*Задание*
Верните без изменений строки записей: от строки, содержащей «Expand 附属図書館・各センター一覧 plus icon», до строки с «Looking at the screenshot, I should click(x=991, y=121).» включительно.

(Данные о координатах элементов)
§
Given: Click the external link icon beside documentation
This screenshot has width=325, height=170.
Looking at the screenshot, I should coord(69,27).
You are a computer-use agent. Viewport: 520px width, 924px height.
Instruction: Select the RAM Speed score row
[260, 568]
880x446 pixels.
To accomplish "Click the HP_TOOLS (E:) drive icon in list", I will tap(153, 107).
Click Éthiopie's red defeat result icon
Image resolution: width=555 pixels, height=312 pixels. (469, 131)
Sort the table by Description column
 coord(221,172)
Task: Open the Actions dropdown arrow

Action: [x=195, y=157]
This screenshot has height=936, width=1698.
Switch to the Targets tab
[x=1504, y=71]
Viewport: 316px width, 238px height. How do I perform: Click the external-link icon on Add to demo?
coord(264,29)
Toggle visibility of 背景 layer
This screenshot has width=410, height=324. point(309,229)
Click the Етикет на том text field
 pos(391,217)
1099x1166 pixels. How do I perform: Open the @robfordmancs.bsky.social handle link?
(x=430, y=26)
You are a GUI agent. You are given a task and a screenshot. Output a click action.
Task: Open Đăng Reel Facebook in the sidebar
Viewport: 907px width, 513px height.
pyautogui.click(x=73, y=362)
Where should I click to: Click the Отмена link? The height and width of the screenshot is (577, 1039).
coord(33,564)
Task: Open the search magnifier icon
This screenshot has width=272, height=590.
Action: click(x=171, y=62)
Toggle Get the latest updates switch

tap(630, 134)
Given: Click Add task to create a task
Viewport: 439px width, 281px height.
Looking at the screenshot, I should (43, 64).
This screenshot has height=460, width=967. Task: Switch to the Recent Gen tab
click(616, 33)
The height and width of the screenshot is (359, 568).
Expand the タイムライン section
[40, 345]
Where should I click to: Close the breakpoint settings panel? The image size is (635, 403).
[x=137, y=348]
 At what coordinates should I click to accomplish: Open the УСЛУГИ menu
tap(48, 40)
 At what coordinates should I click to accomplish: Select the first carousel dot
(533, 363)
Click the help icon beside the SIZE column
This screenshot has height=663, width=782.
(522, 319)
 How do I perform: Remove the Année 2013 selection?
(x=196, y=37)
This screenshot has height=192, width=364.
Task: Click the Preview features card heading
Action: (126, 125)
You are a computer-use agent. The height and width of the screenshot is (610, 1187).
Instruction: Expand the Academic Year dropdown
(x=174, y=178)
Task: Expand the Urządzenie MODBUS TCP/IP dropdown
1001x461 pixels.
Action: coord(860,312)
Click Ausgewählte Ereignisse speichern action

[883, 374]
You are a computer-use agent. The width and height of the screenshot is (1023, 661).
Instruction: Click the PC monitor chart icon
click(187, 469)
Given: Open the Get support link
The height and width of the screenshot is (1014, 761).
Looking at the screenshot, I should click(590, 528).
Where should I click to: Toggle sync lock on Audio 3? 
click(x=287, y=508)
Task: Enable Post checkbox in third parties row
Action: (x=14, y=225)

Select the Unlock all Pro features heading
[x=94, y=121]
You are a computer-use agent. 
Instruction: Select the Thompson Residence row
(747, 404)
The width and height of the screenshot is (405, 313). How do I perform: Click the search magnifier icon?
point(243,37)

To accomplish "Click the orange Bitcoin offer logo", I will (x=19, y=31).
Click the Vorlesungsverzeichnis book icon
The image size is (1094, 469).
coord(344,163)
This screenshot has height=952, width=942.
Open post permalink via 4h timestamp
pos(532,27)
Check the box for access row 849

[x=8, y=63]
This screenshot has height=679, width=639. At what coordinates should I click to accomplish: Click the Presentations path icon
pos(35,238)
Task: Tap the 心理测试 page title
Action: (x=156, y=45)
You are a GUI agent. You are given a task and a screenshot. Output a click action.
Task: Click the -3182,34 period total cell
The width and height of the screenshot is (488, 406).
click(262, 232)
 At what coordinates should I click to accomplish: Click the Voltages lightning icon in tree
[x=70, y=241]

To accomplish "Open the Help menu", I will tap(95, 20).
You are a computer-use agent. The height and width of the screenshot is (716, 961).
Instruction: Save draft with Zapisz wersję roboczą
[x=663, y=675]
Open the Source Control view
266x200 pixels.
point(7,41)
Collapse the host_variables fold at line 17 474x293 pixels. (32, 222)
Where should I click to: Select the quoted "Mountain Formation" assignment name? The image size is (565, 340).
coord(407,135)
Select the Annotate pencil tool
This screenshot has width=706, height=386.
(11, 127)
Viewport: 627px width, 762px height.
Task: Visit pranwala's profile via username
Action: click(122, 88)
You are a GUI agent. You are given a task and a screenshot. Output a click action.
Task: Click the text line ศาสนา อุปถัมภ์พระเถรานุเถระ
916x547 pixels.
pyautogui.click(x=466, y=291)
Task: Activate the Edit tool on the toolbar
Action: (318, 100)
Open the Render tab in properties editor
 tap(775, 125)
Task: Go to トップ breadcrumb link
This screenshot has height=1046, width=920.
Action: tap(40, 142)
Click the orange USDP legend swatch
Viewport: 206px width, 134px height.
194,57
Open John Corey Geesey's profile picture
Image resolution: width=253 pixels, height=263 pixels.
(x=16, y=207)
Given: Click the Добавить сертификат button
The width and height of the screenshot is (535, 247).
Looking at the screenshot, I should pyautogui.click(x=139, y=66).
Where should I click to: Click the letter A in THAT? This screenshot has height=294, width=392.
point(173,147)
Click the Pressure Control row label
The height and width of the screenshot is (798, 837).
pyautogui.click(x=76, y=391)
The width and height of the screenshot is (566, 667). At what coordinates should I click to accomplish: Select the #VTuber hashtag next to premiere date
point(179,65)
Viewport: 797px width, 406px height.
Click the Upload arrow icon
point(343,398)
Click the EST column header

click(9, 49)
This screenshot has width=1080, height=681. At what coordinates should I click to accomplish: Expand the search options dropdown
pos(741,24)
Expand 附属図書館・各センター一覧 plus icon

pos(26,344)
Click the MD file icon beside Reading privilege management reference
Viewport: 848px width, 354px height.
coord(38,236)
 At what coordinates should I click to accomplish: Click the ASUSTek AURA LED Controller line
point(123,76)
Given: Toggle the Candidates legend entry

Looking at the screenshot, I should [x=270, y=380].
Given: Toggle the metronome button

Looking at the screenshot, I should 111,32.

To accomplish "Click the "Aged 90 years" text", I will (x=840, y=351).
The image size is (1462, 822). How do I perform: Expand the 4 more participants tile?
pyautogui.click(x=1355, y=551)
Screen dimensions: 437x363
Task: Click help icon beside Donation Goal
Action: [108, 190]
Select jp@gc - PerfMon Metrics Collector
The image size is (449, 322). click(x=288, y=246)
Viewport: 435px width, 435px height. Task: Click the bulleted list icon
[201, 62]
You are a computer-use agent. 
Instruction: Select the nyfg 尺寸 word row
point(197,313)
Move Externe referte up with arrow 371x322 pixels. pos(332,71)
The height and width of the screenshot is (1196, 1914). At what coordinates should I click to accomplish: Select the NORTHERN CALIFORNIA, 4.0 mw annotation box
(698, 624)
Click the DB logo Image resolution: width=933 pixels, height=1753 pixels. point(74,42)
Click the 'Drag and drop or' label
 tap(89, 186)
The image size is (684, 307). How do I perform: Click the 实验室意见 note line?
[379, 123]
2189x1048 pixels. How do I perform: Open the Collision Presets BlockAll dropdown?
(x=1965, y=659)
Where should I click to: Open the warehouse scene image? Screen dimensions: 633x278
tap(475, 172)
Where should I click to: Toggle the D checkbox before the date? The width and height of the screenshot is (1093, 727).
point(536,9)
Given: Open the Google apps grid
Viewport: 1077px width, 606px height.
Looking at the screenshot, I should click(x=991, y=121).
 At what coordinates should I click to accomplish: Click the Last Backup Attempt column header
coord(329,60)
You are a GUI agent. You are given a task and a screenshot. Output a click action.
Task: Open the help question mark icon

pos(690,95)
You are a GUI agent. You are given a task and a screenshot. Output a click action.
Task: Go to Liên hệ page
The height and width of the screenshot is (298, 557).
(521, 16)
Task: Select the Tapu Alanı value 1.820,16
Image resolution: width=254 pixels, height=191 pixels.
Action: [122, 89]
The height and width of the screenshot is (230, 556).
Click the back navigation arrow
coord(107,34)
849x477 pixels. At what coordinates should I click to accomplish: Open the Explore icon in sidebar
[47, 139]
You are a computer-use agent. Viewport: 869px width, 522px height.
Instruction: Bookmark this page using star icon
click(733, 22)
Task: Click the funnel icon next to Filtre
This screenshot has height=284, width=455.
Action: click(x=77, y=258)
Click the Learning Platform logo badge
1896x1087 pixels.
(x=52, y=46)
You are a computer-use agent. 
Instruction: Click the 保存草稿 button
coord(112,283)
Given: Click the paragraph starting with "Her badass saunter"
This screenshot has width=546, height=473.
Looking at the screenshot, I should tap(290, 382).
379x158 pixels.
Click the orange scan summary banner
§
*Ответ к заданию*
Expand 附属図書館・各センター一覧 plus icon

pos(26,344)
Click the MD file icon beside Reading privilege management reference
Viewport: 848px width, 354px height.
coord(38,236)
 At what coordinates should I click to accomplish: Click the ASUSTek AURA LED Controller line
point(123,76)
Given: Toggle the Candidates legend entry

Looking at the screenshot, I should [x=270, y=380].
Given: Toggle the metronome button

Looking at the screenshot, I should 111,32.

To accomplish "Click the "Aged 90 years" text", I will (x=840, y=351).
The image size is (1462, 822). How do I perform: Expand the 4 more participants tile?
pyautogui.click(x=1355, y=551)
Screen dimensions: 437x363
Task: Click help icon beside Donation Goal
Action: [108, 190]
Select jp@gc - PerfMon Metrics Collector
The image size is (449, 322). click(x=288, y=246)
Viewport: 435px width, 435px height. Task: Click the bulleted list icon
[201, 62]
You are a computer-use agent. 
Instruction: Select the nyfg 尺寸 word row
point(197,313)
Move Externe referte up with arrow 371x322 pixels. pos(332,71)
The height and width of the screenshot is (1196, 1914). At what coordinates should I click to accomplish: Select the NORTHERN CALIFORNIA, 4.0 mw annotation box
(698, 624)
Click the DB logo Image resolution: width=933 pixels, height=1753 pixels. point(74,42)
Click the 'Drag and drop or' label
 tap(89, 186)
The image size is (684, 307). How do I perform: Click the 实验室意见 note line?
[379, 123]
2189x1048 pixels. How do I perform: Open the Collision Presets BlockAll dropdown?
(x=1965, y=659)
Where should I click to: Open the warehouse scene image? Screen dimensions: 633x278
tap(475, 172)
Where should I click to: Toggle the D checkbox before the date? The width and height of the screenshot is (1093, 727).
point(536,9)
Given: Open the Google apps grid
Viewport: 1077px width, 606px height.
Looking at the screenshot, I should click(x=991, y=121).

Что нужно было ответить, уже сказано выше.